Stoltenberg’s brief for military confrontation with China is a pack of lies and cynical evasions. First, the threat of war, including nuclear war, comes above all from NATO, not China or Russia. Since the Soviet bureaucracy dissolved the Soviet Union in 1991, NATO has constantly expanded its reach, waging bloody wars in Iraq, Yugoslavia, Afghanistan, Syria, Libya, and beyond that cost millions of lives and left these countries shattered. NATO deploys troops on Russia’s and China’s borders—in the Baltics, Ukraine and Afghanistan—not the other way around.
China’s vast growth over this period, based on providing cheap labor to transnational corporations from imperialist countries, exposes by contrast the stagnation and corruption of imperialism. This has emerged in a devastating fashion by the COVID-19 pandemic. NATO powers reacted with bank bailouts of trillions of dollars to the super-rich but called for “living with the virus,” leading to mass infections and nearly 2 million deaths from COVID-19. China, which sought to eliminate the COVID-19 virus, suffered far less economic dislocation and kept deaths below 5,000.
Workers must be warned: NATO’s warmongering threatens not only to trigger conflict with Russia and China, which are nuclear-armed powers, but conflicts between America and the European powers that twice in the 20th century erupted into world war. Indeed, Stoltenberg’s warnings to the EU are simply more polite versions of US threats against the EU over its military plans. In 2019, US officials sent a letter denouncing an EU army as a “dramatic step back” for NATO, threatening the EU with trade war tariffs if it did not abandon the project.
While Washington threatens China most aggressively, workers cannot support any of the rival imperialist factions in NATO. All these powers pursue their own profit and strategic interests via the same methods: war abroad and police-state rule at home to impose the policy of “living with the virus” and intensified exploitation of the working class. This emerges very clearly in remarks of European foreign policy strategists.
Before Stoltenberg spoke to the Financial Times, Thierry de Montbrial, the head of the French Institute for International Relations (IFRI) think-tank, spoke to French financial daily Les Echos on US-EU tensions over China. Montbrial said, “US foreign policy has entered a new phase at least since Obama, for objective reasons: they need to ‘pivot’ to Asia. Those who believed Joe Biden’s election would bring back the good old days were wrong. The White House is now a bit more polite, but just as brutal.”

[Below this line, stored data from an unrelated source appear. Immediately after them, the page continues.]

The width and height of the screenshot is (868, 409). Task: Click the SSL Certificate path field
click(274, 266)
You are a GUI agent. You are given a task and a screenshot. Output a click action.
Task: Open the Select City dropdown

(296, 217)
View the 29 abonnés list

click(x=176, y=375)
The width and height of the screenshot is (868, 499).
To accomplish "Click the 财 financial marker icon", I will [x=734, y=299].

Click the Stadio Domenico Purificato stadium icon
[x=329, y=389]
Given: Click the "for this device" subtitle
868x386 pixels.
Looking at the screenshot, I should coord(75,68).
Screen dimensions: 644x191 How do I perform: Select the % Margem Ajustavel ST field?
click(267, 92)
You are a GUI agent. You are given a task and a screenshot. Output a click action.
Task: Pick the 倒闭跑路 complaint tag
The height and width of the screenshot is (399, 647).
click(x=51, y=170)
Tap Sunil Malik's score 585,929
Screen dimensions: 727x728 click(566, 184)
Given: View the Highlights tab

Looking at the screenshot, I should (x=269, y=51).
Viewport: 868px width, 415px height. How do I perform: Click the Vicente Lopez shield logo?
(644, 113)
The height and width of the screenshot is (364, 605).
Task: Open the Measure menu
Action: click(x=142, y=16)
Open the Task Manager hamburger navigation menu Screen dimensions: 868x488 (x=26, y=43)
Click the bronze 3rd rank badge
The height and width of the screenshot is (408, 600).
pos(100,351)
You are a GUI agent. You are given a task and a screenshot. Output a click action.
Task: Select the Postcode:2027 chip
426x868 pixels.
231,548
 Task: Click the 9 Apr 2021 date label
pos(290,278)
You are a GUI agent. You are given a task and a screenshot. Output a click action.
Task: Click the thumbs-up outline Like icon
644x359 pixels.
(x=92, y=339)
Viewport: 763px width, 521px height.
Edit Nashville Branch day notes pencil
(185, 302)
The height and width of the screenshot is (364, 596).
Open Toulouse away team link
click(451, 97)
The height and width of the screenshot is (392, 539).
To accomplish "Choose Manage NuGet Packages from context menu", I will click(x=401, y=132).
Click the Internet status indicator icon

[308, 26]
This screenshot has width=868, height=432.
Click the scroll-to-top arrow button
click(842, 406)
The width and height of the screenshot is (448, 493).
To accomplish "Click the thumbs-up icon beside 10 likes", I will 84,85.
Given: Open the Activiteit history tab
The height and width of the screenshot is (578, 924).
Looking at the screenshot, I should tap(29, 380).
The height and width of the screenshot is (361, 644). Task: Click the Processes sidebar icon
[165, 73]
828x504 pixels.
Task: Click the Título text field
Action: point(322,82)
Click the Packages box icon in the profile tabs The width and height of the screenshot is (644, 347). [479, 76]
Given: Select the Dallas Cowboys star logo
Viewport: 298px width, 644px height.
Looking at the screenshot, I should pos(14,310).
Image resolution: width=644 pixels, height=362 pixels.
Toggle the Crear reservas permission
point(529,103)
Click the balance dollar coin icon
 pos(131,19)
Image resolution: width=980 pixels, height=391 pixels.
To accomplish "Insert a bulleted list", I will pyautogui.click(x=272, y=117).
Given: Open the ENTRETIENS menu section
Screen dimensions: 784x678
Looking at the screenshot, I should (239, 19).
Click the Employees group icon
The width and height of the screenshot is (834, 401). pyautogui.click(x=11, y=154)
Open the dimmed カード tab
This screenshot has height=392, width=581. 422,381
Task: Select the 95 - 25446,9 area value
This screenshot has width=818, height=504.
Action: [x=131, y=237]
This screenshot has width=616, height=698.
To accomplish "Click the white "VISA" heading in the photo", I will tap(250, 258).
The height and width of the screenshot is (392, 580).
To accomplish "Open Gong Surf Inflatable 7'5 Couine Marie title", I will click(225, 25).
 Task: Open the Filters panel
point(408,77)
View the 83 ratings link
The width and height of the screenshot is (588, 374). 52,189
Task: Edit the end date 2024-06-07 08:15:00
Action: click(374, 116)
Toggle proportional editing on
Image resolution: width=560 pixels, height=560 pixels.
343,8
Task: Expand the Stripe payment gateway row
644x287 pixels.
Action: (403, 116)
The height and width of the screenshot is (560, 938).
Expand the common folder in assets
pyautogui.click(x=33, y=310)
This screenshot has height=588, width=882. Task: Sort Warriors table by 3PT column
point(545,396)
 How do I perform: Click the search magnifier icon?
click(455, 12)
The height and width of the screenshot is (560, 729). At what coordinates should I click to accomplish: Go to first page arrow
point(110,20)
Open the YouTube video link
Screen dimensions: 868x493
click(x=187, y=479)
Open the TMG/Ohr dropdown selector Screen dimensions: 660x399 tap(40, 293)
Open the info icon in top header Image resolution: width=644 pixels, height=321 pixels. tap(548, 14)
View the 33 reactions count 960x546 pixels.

He said this created a lasting divergence of interests between America and Europe. “We have no reason to leave the Atlantic alliance, but we have no interest in seeing it transformed into an anti-Chinese alliance. … French or European interests are far from identical with American interests,” he said, adding, “On China, it’s the same old story. The Germans have commercial interests there and do everything to protect them, like in Russia. No European country wants to be forced into a brutal confrontation with China. The issue is: How to deal with US pressure?”
He also dismissed comparisons between the Soviet military presence in Europe after World War II and a “new cold war” supposedly emerging between China and NATO. “The issues posed by China today are very different. Where is the Chinese threat in Europe today? Europeans have interests to defend. We must first identify them correctly. But we do not need a military alliance for that.”
What Montbrial proposes is not peace, however, but only the pursuit of rival imperialist interests. He demanded “economic reforms,” such as French President Emmanuel Macron’s cuts to pensions and unemployment insurance, to free up more money for the military. As France wages war in Mali with EU assistance and keeps troops across francophone Africa and the Baltic republics, Montbrial insisted, “[o]ur neighborhood to the south and east should be our main focus.”